En la puerta, en el patio, en el jardín, las múltiples figuras del captor se fusionaron con las crecientes sombras, se perdieron en un velo negro.

Con los ojos vendados, maniatada, María escuchaba el azote de los vientos huracanados. El ruido de las gotas en las chapas le taladraba los huesos y corroían su pensamiento. Sentía en la piel, en las uñas, el voltaje inestimable de los rayos, las explosiones de maderas, mármoles y piedra, el estallar de los ventanales. El cabello le dolía, también los dientes.
Sucumbieron paredes, puertas y ventanas, el techo voló y se perdió, atraído por el imán del río. La niña rodó por lo que quedaba de las escaleras del primer piso. Se había liberado de los amarres cuando un soplo arrancó la viga a la que estaban sujetos (casi a costa de su brazo derecho). Aunque golpeada por escalones y escombros, pudo moverse con facilidad, salir de los confines de la casa en ruinas.

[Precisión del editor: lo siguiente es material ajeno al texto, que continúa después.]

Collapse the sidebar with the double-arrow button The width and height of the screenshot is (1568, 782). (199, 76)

Se quitó las vendas. No halló claridad o luz alguna. Sus parpados no sufrían la presión de la tela, pero el resultado era el mismo.
La ausencia era total. Sus pies le daban un poco de sentido de espacio, en la opacidad, sentía con ellos un piso duro, de tierra seca, ardiente. El viento, la lluvia, hasta la humedad y el silencio, dejaron de ser “algo”. Solo existía el suelo, sin más dimensión que la de sus pies.

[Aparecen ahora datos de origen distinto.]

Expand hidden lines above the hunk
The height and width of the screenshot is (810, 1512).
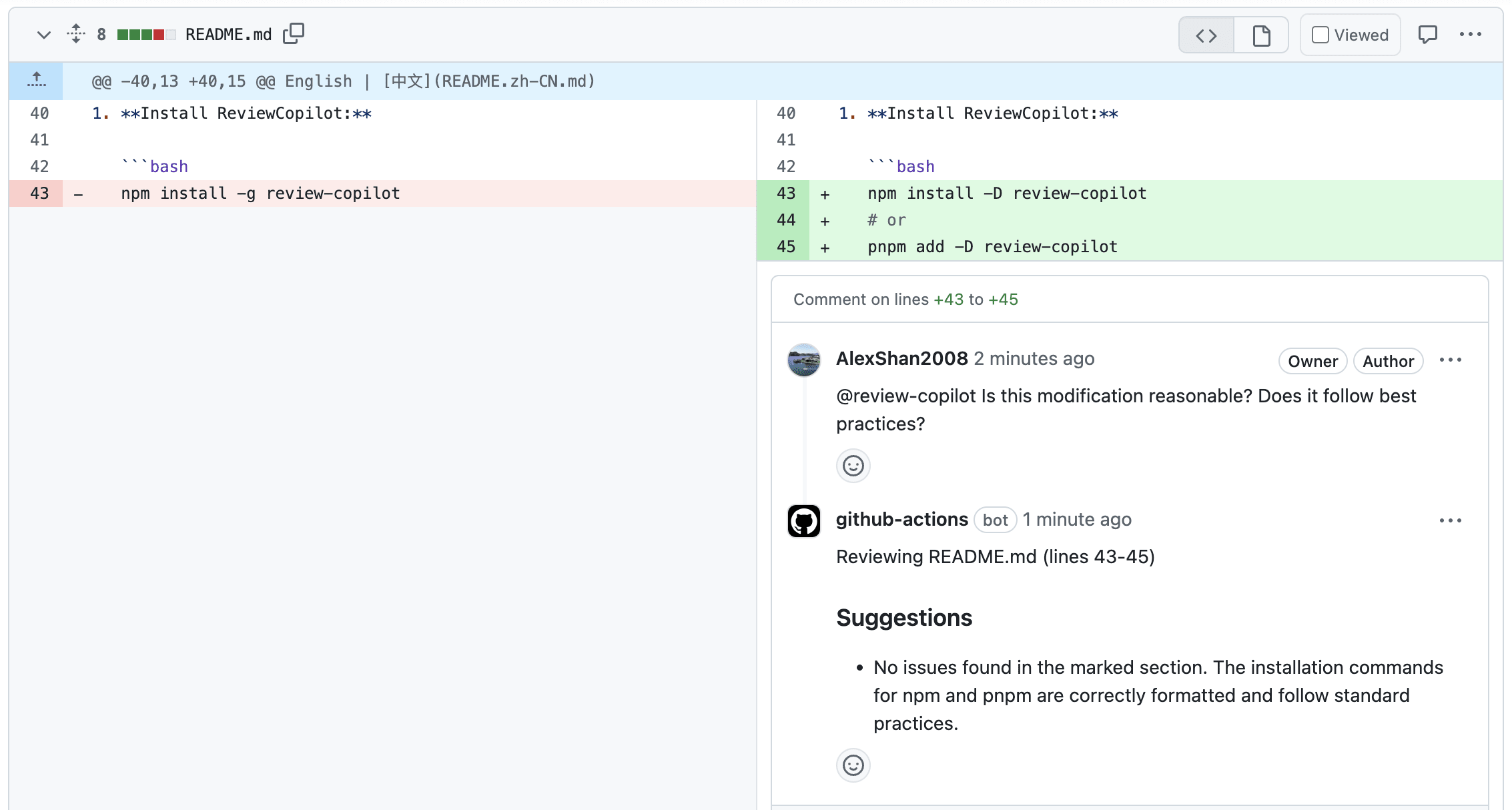(37, 81)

No se si giraba, con esa forma circular, era difícil saber. Me movía, eso es seguro, pero sin referencias, no era mucho más lo que sabía, acerca de velocidad, espacio o tiempo. No olvido el peso, la densidad de mi cuerpo, laxo, no sólido. Por momentos me pregunté si no era un cuerpo celeste. No creía ser tan vasto, pero emitía una luz muy tenue y propia. Por eso me encontró.
Caminaba temerosa al principio, mirando; mejor dicho, tanteando el suelo como si este fuera a terminarse en el próximo paso. No puedo decir que la haya visto, reconocido su forma, pero dejaba un aroma (aroma...en este lugar etéreo, no viven recuerdos de sensación semejante) y un resplandor de un verde confuso. Ella, mujer, buscaba algo.

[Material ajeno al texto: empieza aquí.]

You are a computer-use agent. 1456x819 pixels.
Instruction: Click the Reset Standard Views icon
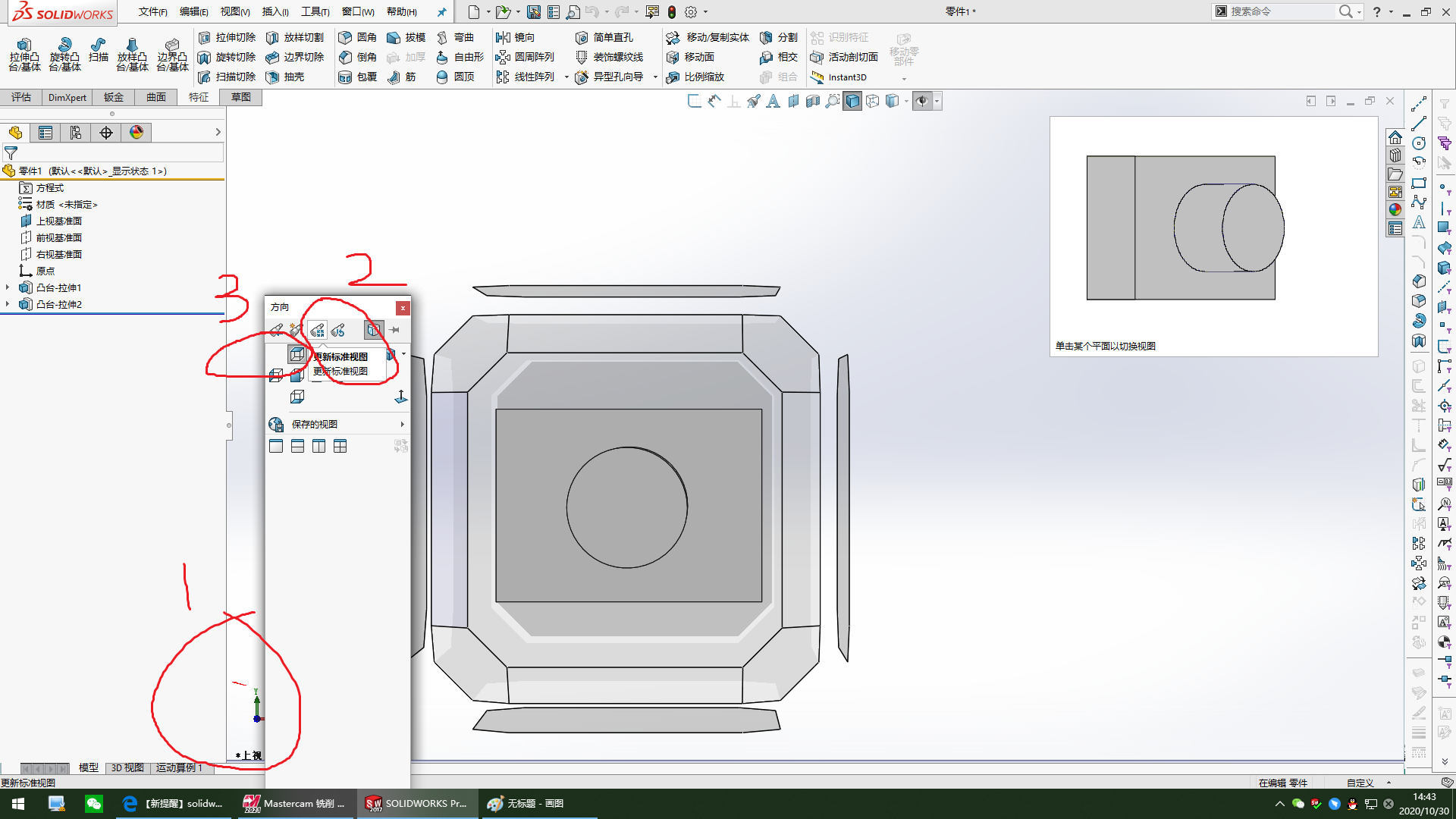(338, 330)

Le hablé, en todos los idiomas que conocía, que aprendí en otros tiempos, ¡hasta en Arboreto y Calandrio! Sospecho que nunca llegó a entenderme, o, peor aun, a escucharme. La soledad me invadió entonces; también la rodeaba a ella. Diría que ambos estuvimos solos por eones.
Recorrió la inmensidad por completo, siempre con mucha cautela y cantando con voz nerviosa. No por eso dejaba de ser armónica, modulada y sedosa. Fue raro escucharla, pues yo no tenía oídos, o necesidad de ellos.
Tranquila vino y en paz se fue. Llegó al borde de una de las órbitas. Temí que cayera en una cúpula o en el frío mar de ébano. Para fortuna de ambos, ella supo distinguir el límite del abismo, en medio de la opacidad absoluta. Asombroso.
Suspiró, sentí todo mi ser en su insignificancia gigantesca, estremecerse con aquel sonido tan dulce. Dio un giro completo, para mirarme sin ojos, sin cuerpo. Y corrió olvidando cautelas y miedos, en un impulso ciego que encendía flamas de raros turquesas. Me traspasó a toda velocidad, como un relámpago que helaba todo a su paso. Todo lo que siguió fueron destellos arco iris, cristalinos unos, líquidos los restantes, y un plasma cálido flotando alrededor.
Cuando me tocó, supe que buscaba; quizás lo encuentre, si lo busca en su propio corazón y no en el de otros.
Ahora se, que voy a tener que esperar mucho para volver a tener compañía...mejor será seguir vigilando.